Headshot! I forgot to add any sort of health checking to this app. How immature. I focused on so many new features and design implementations but I failed to make sure that my server is able to stay alive at the very least. It's probably something I inherit from working with Elixir and their "Let it fail" mentality.

All of my other projects are up on Kubernetes, constantly being monitored and restarted if anything happens. With Typely I had to go a bit different due to its high CPU usage and relatively low memory footprint. Such a cluster on GCE would cost almost 5 times to what I am spending now, 5 times for little to no gains (except the high availability part of course).

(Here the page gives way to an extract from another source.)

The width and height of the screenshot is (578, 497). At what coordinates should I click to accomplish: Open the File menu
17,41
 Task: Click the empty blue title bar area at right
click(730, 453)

With our services being completely free, what we spend monthly does matter, quite a lot.

Our stack consists of 4 docker containers kept alive by docker-compose. One for the core "engine", one for the blog, another for generating PDF reports and the last one, doing some NLP business in Python.

I knew docker recently introduced a healthcheck flag that can be entered directly into the Dockerfile and I thought it's an easy fix.

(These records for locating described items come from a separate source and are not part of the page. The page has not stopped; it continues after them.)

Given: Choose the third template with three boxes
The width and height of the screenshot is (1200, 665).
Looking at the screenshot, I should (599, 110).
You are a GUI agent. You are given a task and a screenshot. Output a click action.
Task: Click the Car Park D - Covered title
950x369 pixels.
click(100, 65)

HEALTHCHECK --interval=2s --timeout=3s --retries=10 CMD curl -f http://localhost:3000/_healthz || exit 1

I added the flag, built the project and started testing. The endpoint was written to respond with a 500 status code in order to test what is going on in case of 10 failed responses. Nothing happens! Turns out, this is just a test that updates a flag, visible with docker inspect in order to see what is the status of the container. No action is being taken and there's nothing you can do about it, without external help. What a complete waste of time.

Disappointed, I started looking for ideas from other people experiencing the same issue. I found a container willfarrell/autoheal that monitors all other containers with a healthcheck implemented and it restarts them. It needs a volume to the docker socket but that's no surprise because it can't restart other containers without access to the main docker daemon.

  autoheal:
    image: willfarrell/autoheal
    environment:
      - AUTOHEAL_CONTAINER_LABEL=all
    volumes:
      - /var/run/docker.sock:/tmp/docker.sock

Tried, tested and pushed. The little drones got busy and compiled, tested again and pushed into production.

These things take place all the time. I'm a bit mad it happened when we were featured. I feel a bit handicapped without Kubernetes. It is, without a doubt, my favourite tool for orchestration and I worked with all of them: Rancher, Marathon, DC/OS…you name it.